前回記事の読者のひとりDuarate Nunesは、良性データ競合の興味深い例を投稿しました。コードを示します:

int owner = 0;
int count = 0;
Lock lock;

bool TryEnter() {
    if (owner == /* get thread id */) {  // RACY_READ
        count += 1;
        return true;
    }

    if (lock.TryEnter()) {
        owner = /* get thread id */;  // LOCKED
        return true;                  // LOCKED
    }
    return false;
}

void Exit() {          // LOCKED
    if (count != 0) {  // LOCKED
        count -= 1;    // LOCKED
        return;        // LOCKED
    }                  // LOCKED
    owner = 0;         // LOCKED
    lock.Exit();       // LOCKED
}

ロックの中で実行されるコードをLOCKEDコメントで強調しました(正しいプログラムでは、'Exit'は常にロック取得の後で呼び出されます)。変数'count'は常にロックの中でアクセスされ、データ競合は生じない事に留意してください。しかし、変数'owner'はロックの外RACY_READコメント箇所でreadされる可能性があります。これが今回対象とするデータ競合です。

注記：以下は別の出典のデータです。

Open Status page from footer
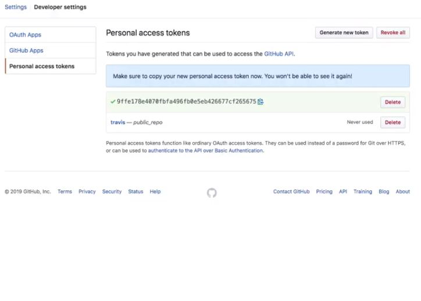click(x=135, y=192)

このコードを解析し、何がダメなのか想像してみましょう。ただ、コンパイラやプロセッサをあまり疑い過ぎないで。例えば競合するreadがロック内に置かれるなどしてデータ競合が取り除かれれば、コードはもちろん正しく動作します。

ここからは、正しさの“証明”を試みたものです。まず、Duarteは「'owner'変数の値を0とし、プロセスの各スレッドID」を観測しました。これは幾らか理にかなっていますよね?競合するreadが何らかの効果をもつのは、'owner'の値が現在のスレッドIDと等しいときだけです。ただし、その値はまさにロックの中の現スレッドによってwriteされた値です。

'owner'からreadするとき2つの可能性があります:まだロック取得中でありreadは競合しないか、または既にロックを解放済みかです。ただし、ロックの解放は現在のスレッドが'owner'を0クリアした後でしか起こりません。

これは単一スレッドを仮定した解析であり、シングルスレッド下では全イベントが必ず順序付けられることに注意してください(現時点ではメモリフェンスやacquire/releaseセマンティクスの議論は必要ありません)。同一スレッド上でのwriteに続くreadでは、write前の値を見ることはできません。もしそれができるとしたら、通常のシングルスレッドプログラムを壊してしまうでしょう。さらに、他スレッドは値0をそのスレッドIDで上書きするかもしれませんが、現在のスレッドID値には絶対になりえません。そういう事です...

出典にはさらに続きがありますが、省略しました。